Sunday, 10 March 2013

Iraq ten years on (sigh)

No, I'm not going to write about WMD, and not even about the red-socked fop "Sir" Christopher Meyer, who has weighed in with Tony-hatred. Anyone who reads me regularly will know that I am a liberal humanitarian interventionist who supported the action in Iraq and voted for it in 2003 and who still thinks it was the right thing to do. I won't rehearse the arguments here, though I will remind that there have been several independent judicial inquiries - some people want to keep having inquiries until they get the result they want - none of which have concluded that anything criminal or in breach of international law took place. There are two main issues I still cannot understand or deal with. The first is the notion of "us" and "them". You still hear it today. "It's not our war" and similar. Well then, who are "we"? White people? Christians, or not-Muslims? Guardian readers? And who are "they"? People with brown skin? Muslims? Arabs? People who do not live in the UK or, perhaps, north America? Apart from anything else, that argument does not reflect the reality and the diversity of "Western" populations. Are we one human race, or are we not? And if we are, then how can we tolerate the mass slaughter of people by their rulers? As is happening in Syria now, and has happened in Burma, and plenty of other places than Iraq. And if we are not, but are to be divided along racial, religious or other lines, please explain to me how that should work, and tell me where it leads. I think there are enough parallels in twentieth-century history, in Germany, Rwanda and Bosnia, to give us some clues.

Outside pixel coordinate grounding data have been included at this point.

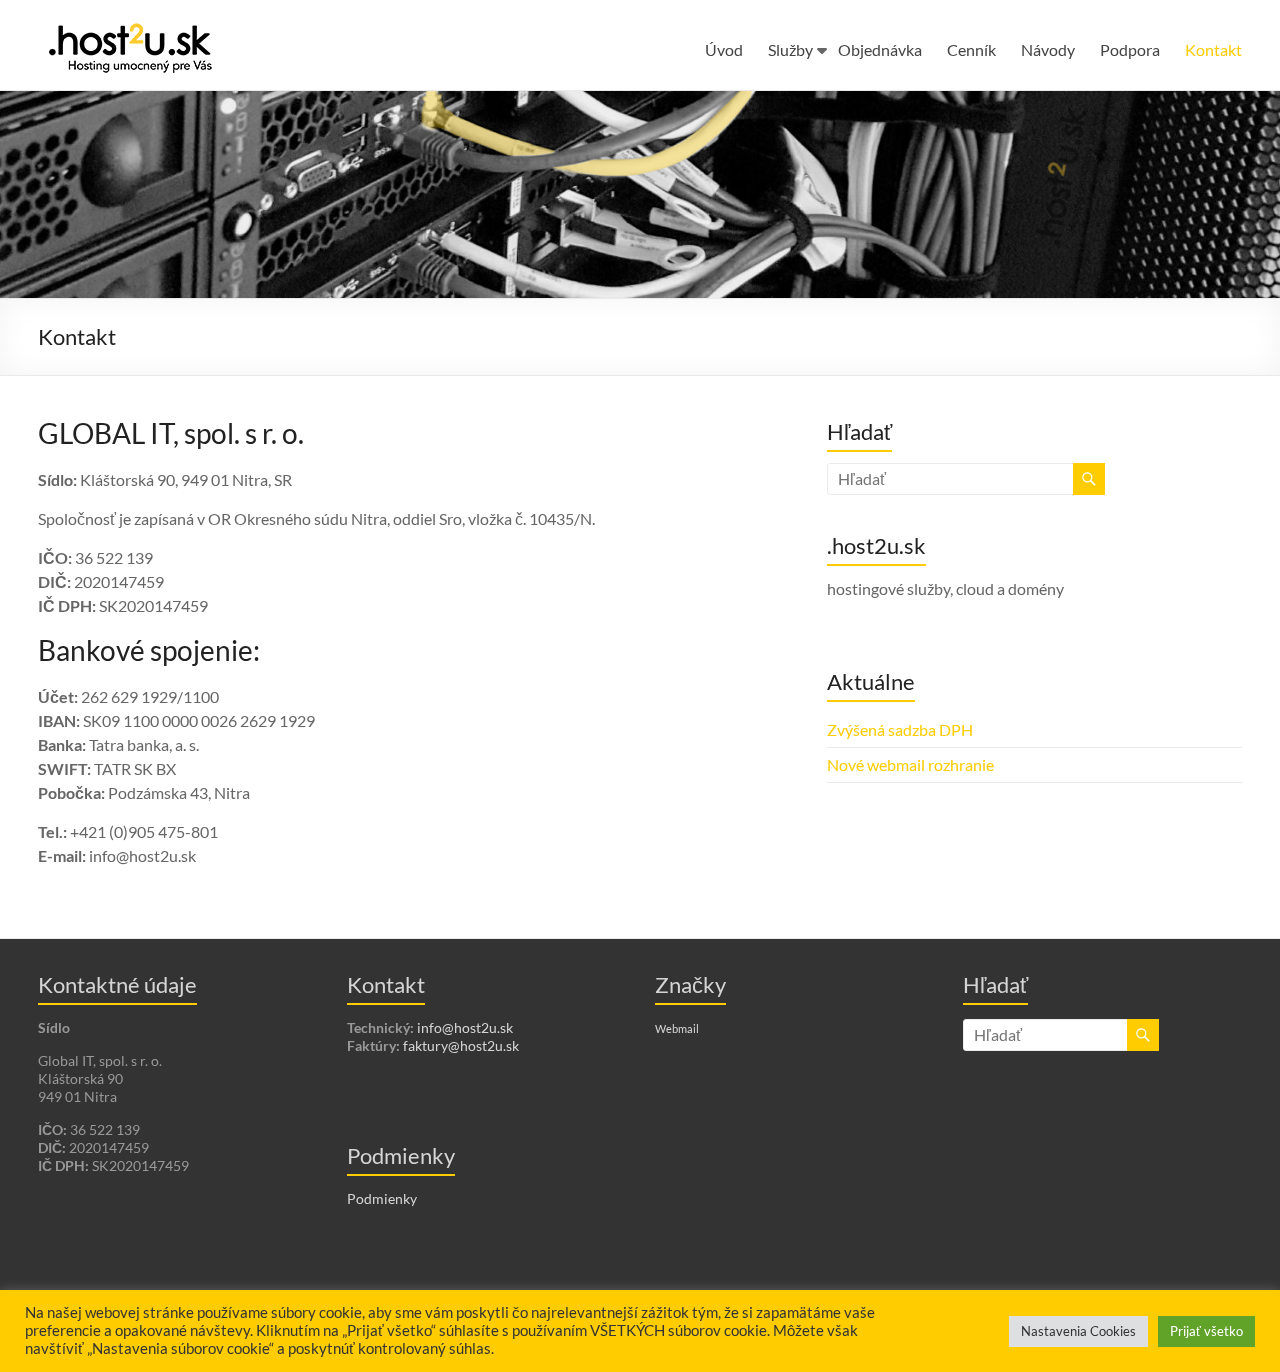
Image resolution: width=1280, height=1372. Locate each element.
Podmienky (382, 1198)
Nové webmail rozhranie (910, 764)
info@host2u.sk (465, 1027)
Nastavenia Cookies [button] (1078, 1331)
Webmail (677, 1028)
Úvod (724, 49)
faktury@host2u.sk (461, 1045)
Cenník (971, 49)
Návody (1048, 49)
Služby (790, 49)
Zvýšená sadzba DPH (900, 729)
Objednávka (880, 49)
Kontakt (1213, 49)
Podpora (1130, 49)
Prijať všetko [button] (1206, 1331)
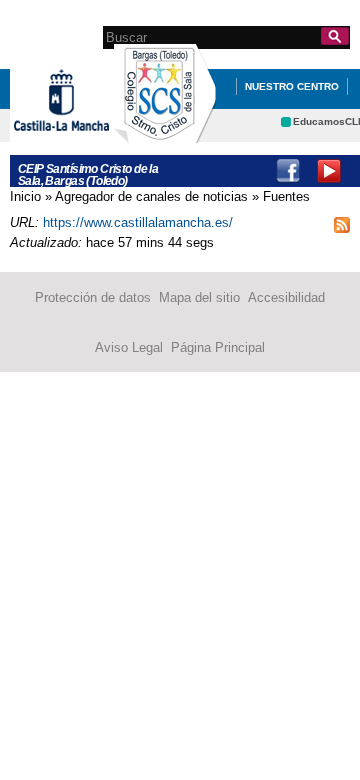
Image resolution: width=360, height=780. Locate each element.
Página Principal (218, 347)
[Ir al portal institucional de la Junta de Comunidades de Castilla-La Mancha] (86, 138)
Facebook (288, 171)
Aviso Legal (129, 347)
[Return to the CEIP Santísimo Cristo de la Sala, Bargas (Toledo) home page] (165, 133)
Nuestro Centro (292, 86)
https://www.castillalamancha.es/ (138, 222)
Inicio (25, 196)
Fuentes (286, 196)
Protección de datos (93, 297)
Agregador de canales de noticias (151, 196)
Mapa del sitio (199, 297)
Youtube (329, 171)
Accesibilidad (286, 297)
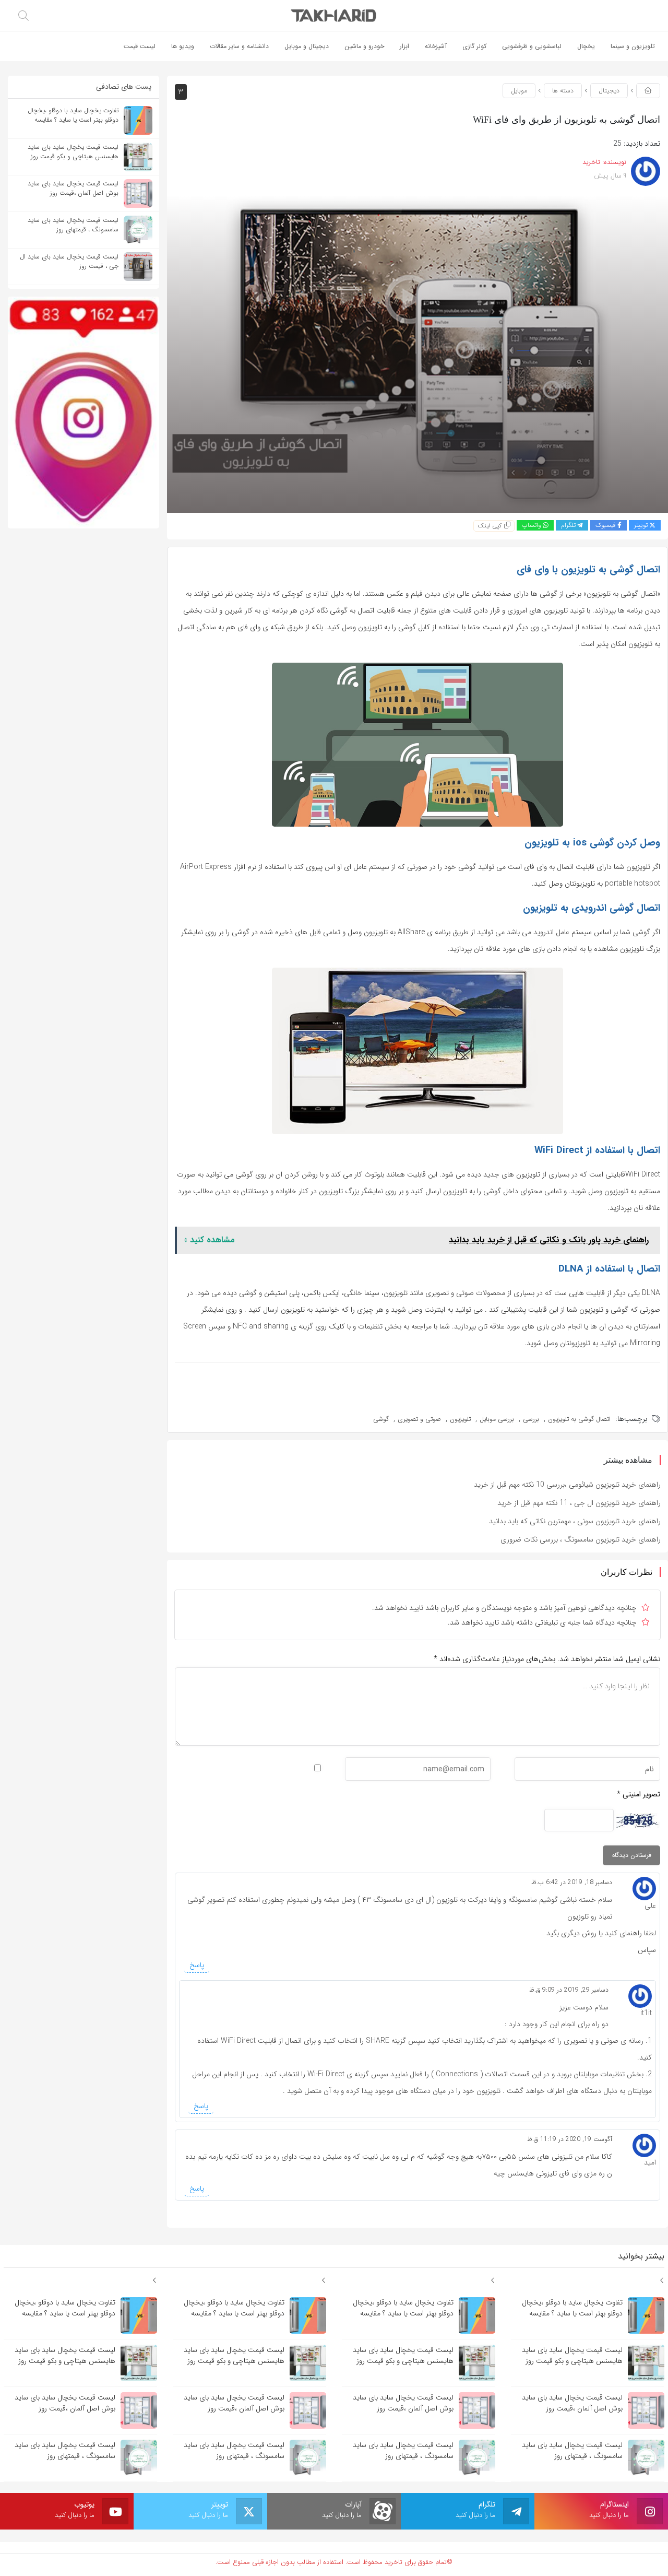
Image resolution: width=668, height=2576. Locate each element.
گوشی (381, 1419)
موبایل (519, 91)
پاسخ (196, 1965)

The second difficulty I have is the belief, or argument, used by those who protested and marched against the war back in 2003. If you don't think your government should send troops into military action because you believe the cause is wrong, fair enough. In this case I would not agree with you, but that argument is at least coherent. But the marchers, or at least those claiming to speak for them, never used that argument. "Not in my name", they shouted. And yet they lived in democracies, where their governments acted precisely thus. In their names. That's how democracy works. If you don't like your government's policies, you can let them know it. And vote for someone else next time. March in Saddam's Iraq and see how far you get. Or in Venezuela today, come to that. I watched one of the marches, in Glasgow as it happens, in February 2003. Around one in five of the marchers, by my estimation, were waving the flag of Saddam's Iraq, and some of them had pictures of him. Why were they doing that? Did anyone reading this march ten years ago? Did you wave an Iraqi flag or a picture of Saddam? If you did, please get in touch, I'd like to know why you did it. I'm definitely missing something here.

3 comments:

Anonymous said...

You talk a load f crap, carrot top. I'm so glad you were kicked out of the Labour Party. Good riddance!

Anonymous said...

Most protesters haven't a clue what they are protesting about.
Or as in the 70's, vote for a strike because they were more or less told to.
L9

janestheone said...

oooh get you, Anon 0933. Just as a matter of factual record, I never was "kicked out of the Labour Party". Just a question - why are you reading this blog? Oh and I think you will find the correct orthography is "load of crap".